Pigments of our imagination: on the racialization and racial identities of ‘Hispanics’ and ‘Latinos’

Type Working Paper
Title Pigments of our imagination: on the racialization and racial identities of ‘Hispanics’ and ‘Latinos’
Author(s)
Publication (Day/Month/Year) 2011
URL http://www.unomaha.edu/ollas/Cumbre 2010/finalpaper/Rumbaut-PigmentPaper.pdf
Abstract
I have been telling my students since the 1970s that “race is a pigment of our
imagination.” The play on words of the definition is meant as a double entendre, both to
debunk baseless biological pretensions and to focus attention on the social, legal, and
political construction of categories meant to put people “in their place” in hierarchies of
power and privilege. “Race” is a social status, not a zoological one; a product of history,
not of nature; a contextual variable, not a given.
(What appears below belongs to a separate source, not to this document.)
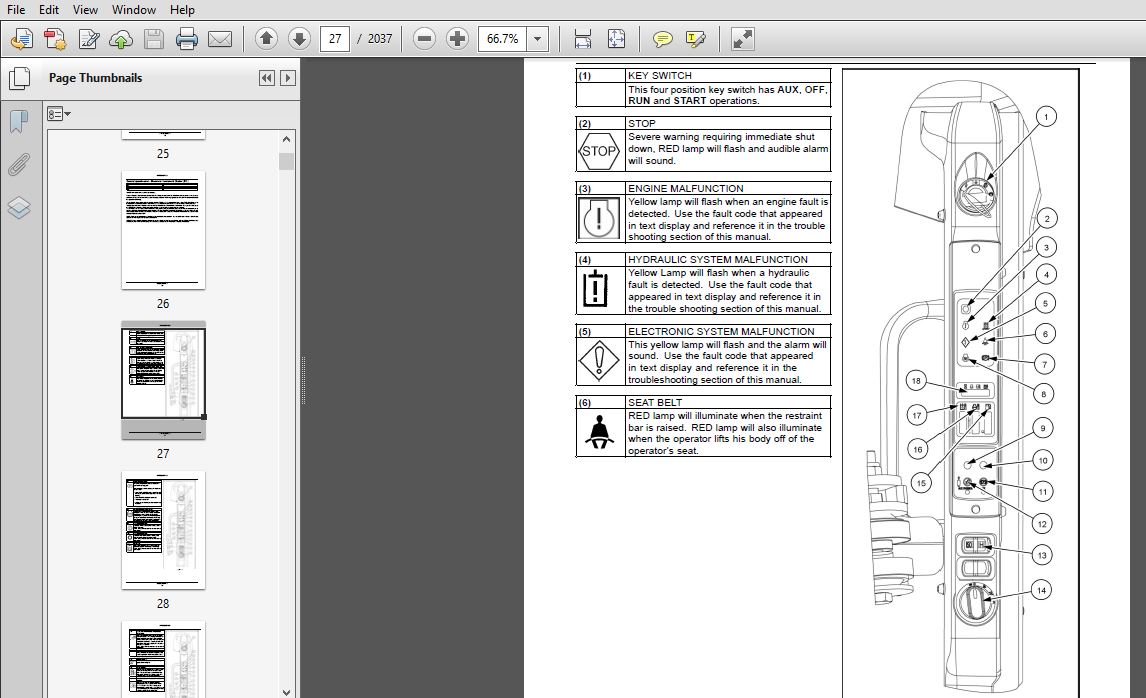Go to next page with down arrow
The height and width of the screenshot is (698, 1146).
click(299, 39)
It is a historically contingent, relational,
intersubjective phenomenon—yet it is typically misbegotten as a natural, fixed marker of
phenotypic difference inherent in human bodies, independent of human will or intention.
What is called “race” is largely the sociopolitical accretion of past intergroup contacts
and struggles, which establish the boundaries and thus the identities of victors and
vanquished, of dominant and subordinate groups, of “us” and “them,” with their attendant
conceits of superiority and inferiority and invidious taxonomies of social worthor stigma.
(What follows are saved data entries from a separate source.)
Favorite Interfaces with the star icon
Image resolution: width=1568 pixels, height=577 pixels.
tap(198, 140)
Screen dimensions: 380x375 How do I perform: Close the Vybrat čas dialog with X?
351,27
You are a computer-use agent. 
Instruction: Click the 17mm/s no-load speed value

As such “race” is an ideological construct linking supposedly innate traits of individuals
to their rank and fate in the social order. Racial statuses and categories (and the putative
differences that they connote) are imposed and infused with stereotypical moral meaning,
all the more when they become master statuses affecting all aspects of social life. The
dominant “racial frame” (Feagin 2006) that evolved in what became the United States,
during the long colonial and national era of slavery and after it, was that of white
supremacy. Benjamin Franklin’s words in the epigraph above are illustrative; they were
written in 1751, a quarter of a century before he signed the Declaration of Independence
with no hint of irony, back when not even Germans were imagined to be “white,” mixing
nativism and racism in what would become a familiar, habitual American blend.